Stored items
⟨

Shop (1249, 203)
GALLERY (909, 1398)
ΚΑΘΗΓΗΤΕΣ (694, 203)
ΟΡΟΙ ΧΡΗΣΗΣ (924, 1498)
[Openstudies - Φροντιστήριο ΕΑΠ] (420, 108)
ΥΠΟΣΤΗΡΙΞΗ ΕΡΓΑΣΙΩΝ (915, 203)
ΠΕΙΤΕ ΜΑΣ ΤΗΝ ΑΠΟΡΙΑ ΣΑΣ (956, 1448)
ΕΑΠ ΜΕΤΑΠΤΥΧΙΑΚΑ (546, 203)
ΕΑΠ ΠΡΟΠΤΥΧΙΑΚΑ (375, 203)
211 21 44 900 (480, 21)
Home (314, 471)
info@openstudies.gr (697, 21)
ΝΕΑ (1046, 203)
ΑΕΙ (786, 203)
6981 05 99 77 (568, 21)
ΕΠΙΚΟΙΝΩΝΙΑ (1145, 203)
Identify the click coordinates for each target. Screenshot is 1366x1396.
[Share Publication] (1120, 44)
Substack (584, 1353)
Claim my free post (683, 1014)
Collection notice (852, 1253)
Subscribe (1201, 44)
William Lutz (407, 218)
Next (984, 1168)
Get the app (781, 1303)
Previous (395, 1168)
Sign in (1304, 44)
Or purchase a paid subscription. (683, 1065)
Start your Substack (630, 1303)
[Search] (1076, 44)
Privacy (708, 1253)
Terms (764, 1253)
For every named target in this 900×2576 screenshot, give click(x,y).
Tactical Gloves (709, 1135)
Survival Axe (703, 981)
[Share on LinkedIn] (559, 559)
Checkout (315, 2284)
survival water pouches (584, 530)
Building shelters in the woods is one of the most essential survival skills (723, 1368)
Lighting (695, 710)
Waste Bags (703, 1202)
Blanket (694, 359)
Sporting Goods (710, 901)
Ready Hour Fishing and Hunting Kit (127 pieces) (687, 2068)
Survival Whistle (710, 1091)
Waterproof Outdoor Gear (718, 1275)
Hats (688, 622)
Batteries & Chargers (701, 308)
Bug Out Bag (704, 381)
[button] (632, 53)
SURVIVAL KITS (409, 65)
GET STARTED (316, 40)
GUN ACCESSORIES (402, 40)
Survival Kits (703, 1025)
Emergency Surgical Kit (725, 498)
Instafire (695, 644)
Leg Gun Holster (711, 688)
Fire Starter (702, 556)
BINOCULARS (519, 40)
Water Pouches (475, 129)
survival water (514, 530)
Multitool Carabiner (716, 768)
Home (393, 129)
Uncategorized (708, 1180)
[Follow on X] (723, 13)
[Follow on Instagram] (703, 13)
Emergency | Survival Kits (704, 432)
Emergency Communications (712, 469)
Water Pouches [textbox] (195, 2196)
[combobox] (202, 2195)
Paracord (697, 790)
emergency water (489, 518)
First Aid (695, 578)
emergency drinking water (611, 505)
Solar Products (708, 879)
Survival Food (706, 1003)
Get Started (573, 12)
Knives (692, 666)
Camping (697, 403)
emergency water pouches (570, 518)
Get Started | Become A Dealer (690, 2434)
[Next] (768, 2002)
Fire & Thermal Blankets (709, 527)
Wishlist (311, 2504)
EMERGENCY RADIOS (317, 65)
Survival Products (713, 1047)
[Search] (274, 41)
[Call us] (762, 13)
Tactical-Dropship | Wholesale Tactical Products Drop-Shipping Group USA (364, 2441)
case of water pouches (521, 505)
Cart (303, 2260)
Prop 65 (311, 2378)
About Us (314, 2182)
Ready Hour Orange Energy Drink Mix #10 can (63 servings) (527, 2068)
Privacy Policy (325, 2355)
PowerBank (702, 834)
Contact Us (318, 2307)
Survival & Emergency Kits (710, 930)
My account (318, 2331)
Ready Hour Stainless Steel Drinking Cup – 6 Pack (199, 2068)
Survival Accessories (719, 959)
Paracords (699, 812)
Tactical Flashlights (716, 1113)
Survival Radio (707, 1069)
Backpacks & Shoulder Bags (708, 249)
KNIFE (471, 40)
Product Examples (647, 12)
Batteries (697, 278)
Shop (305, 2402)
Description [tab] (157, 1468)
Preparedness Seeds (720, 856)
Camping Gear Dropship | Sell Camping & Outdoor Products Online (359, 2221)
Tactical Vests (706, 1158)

⟩

(What this task involves): Provide the count of lines in the records above that hold the word "Share", with no other text.

(Solution to this exercise): 2